Pyaemic nephritis– Bacteria in clumps or emboli of cardiac vegetation gets disloged in glomeruli or intertubular capillaries through bloodstream where abscess is formed.

Pyelonephritis:

Infection is usually ascending in nature and associated with urinary tract infections

Obstruction of urinary tract. Due to obstruction, there is reflux of bacterial contaminated urine along ureter

Urine starts to localize in renal pelvis and then later in medulla

Bacteria produces toxin during their multiplication which causes irritation

Irritation leads to inflammation with suppuration and necrosis

Clinical Findings:

• Loss of condition over a period of week or month.
• High rise of temperature; intermittent fever
• Dullness, depression, anorexia
• Stiff gait, tenderness of lumbar region
• Palpation reveals pain in lumbar region
• Frequent micturition and straining during micturition (strangurea)
• Rough hair coat
• Rectal palpation reveals absence of lobulation in kidneys
• Hind quarter may be soiled with turbid urine
• Thick purulent, evil smelling urinary discharge
• Discharge may contain blood
• Pale mucus membrane, weak pulse
• Kidneys may be found enlarged, smooth and sensitive on rectal palpation.

Diagnosis:

• On basis of history and clinical findings
• On basis of physical examination and rectal examination
• On basis of ultrasonographic examination
• Urinalysis; high specific gravity, pus cells, W.B.C, R.B.C

Treatment:

• Broad-spectrum antibiotics should be administered. Penicillin may act well. Trimethoprimsulphadiazine may be used. Antibiotics should be used only after screening or AST.
• Diuretics; Furosemide may be used to induce polyuria @ 2-4 mg/kg, every 1-6 hours, IV/IM/SC in dogs and 0.5-2 mg/kg, b.wt. every 1-8 hours, IV/IM/SC in cats.
• Urinary acidifier or alkalizer should be used to alter pH of urine. Alteration in pH of urine helps reduce bacterial population.
• Azotemia should be treated symptomatically.
• Drugs that affects kidney such as gentamicin, OTC, neomycin are contraindicated.
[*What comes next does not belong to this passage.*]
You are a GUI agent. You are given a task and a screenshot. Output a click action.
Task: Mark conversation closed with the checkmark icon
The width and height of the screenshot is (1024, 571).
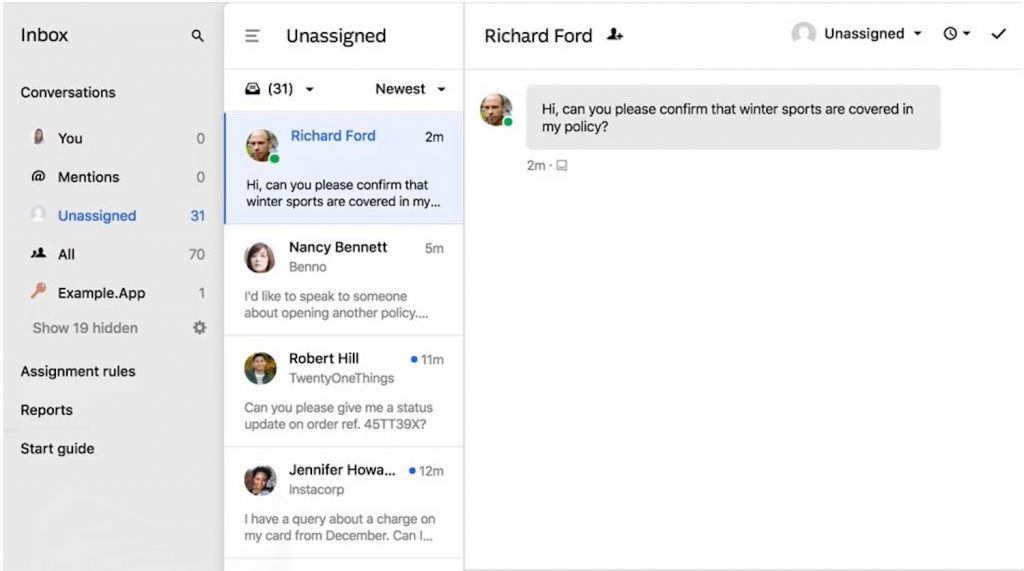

Non-suppurative Nephritis:

Interstitial Nephritis:

• Accumulation of inflammatory cells in interstitial cells of kidney due to inflammation is called interstitial nephritis.
• This type of nephritis is very common in dogs, most commonly in older dogs.
• It can also be seen in swine, horses, sheep and cattle.
• It is usually found at necropsy in normal looking animals.
• It may be acute or chronic in nature.
• Interstitial inflammation without embolic nephritis or pyelonephritis is called interstitial nephritis. More recently, it is called as tubulo-interstitial nephritis.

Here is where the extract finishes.